São poucos os que vão descer. O vapor atracou, já
arriaram a escada do portaló, começam a mostrar-se em baixo, sem pressa, os
bagageiros e os descarregadores e os descarregadores, saem do refúgio dos
alpendres e guaritas os guardas-fiscais de serviço, assomam os alfandegueiros.

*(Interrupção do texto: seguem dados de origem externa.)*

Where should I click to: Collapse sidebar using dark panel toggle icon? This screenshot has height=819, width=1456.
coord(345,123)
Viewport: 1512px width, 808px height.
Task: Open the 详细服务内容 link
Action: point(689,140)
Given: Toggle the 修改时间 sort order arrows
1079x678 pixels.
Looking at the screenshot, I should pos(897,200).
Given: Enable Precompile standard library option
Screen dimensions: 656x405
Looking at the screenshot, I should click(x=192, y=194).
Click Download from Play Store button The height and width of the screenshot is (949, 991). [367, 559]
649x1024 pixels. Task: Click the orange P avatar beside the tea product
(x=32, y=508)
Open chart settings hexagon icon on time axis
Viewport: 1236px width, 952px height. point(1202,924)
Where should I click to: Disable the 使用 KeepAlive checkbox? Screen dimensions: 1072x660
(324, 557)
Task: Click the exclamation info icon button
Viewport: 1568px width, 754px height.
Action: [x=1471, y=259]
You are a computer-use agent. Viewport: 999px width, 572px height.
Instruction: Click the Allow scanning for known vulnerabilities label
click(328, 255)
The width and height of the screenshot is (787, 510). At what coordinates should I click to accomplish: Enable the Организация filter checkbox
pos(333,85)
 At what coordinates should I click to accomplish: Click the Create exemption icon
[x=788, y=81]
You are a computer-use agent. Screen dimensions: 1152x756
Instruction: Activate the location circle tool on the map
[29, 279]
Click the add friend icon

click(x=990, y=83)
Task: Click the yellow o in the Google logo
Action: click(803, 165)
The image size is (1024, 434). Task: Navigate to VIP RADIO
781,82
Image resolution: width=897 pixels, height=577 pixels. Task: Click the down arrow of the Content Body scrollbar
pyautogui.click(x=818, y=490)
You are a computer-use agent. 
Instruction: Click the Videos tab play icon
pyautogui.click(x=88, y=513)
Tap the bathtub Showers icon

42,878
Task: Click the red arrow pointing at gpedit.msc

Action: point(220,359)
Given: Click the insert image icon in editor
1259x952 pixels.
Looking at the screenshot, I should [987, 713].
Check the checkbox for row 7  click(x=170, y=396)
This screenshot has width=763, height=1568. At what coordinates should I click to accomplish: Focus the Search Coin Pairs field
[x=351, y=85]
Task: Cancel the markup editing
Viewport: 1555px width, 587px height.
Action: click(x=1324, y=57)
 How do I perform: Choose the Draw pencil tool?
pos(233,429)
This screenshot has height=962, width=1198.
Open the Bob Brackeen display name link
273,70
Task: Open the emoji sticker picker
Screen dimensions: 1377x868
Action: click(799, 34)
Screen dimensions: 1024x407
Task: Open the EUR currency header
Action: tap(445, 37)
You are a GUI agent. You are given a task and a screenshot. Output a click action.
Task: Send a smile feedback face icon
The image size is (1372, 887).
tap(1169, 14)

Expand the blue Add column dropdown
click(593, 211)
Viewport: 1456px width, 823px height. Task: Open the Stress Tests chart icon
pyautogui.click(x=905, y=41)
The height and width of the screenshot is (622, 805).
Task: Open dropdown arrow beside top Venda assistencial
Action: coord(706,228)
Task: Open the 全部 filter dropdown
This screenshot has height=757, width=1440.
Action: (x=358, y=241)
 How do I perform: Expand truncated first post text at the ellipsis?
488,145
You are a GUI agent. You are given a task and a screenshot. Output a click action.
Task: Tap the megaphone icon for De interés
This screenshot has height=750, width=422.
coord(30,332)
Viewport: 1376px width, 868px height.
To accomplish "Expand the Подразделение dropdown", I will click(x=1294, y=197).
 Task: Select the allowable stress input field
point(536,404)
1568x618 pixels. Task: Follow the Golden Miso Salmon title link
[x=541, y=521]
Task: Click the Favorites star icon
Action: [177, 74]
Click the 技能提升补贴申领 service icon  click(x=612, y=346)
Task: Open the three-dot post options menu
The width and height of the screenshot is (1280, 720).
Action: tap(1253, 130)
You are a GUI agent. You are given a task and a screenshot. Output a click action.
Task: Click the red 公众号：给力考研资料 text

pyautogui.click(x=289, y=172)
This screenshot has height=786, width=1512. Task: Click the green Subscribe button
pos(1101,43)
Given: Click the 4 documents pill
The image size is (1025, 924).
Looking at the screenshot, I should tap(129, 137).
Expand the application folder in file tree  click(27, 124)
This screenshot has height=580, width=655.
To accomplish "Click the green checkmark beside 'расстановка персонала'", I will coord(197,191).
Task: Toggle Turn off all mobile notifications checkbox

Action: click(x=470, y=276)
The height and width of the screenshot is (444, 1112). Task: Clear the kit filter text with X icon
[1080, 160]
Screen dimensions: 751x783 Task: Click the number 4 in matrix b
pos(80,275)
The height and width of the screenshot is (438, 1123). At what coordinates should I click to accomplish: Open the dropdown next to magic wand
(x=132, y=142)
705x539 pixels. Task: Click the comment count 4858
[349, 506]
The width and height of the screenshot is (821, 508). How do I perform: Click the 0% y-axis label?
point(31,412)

A chuva abrandou, só quase nada. Juntam-se no alto da escada os viajantes,
hesitando, como se duvidassem de ter sido autorizado o desembarque, se haverá
quarentena, ou temessem os degraus escorregadios, mas é a cidade silenciosa que
os assusta, porventura morreu a gente nela e a chuva só está caindo para diluir
em lama o que ainda ficou de pé. Ao comprido do cais, outros barcos atracados
luzem mortiçamente por trás das vigias baças, os paus-de-carga são ramos esgalhados de árvores, negros, os
guindastes estão quietos. É domingo. Para além dos barracões do cais começa a
cidade sombria, recolhida em frontarias e muros, por enquanto ainda defendida
da chuva, acaso movendo uma cortina triste e bordada, olhando para fora com
olhos vagos, ouvindo gorgulhar a água dos telhados, algeroz abaixo até ao
basalto das valetas, ao calcário nítido dos passeios, às sargetas pletóricas,
levantadas algumas, se houve inundação.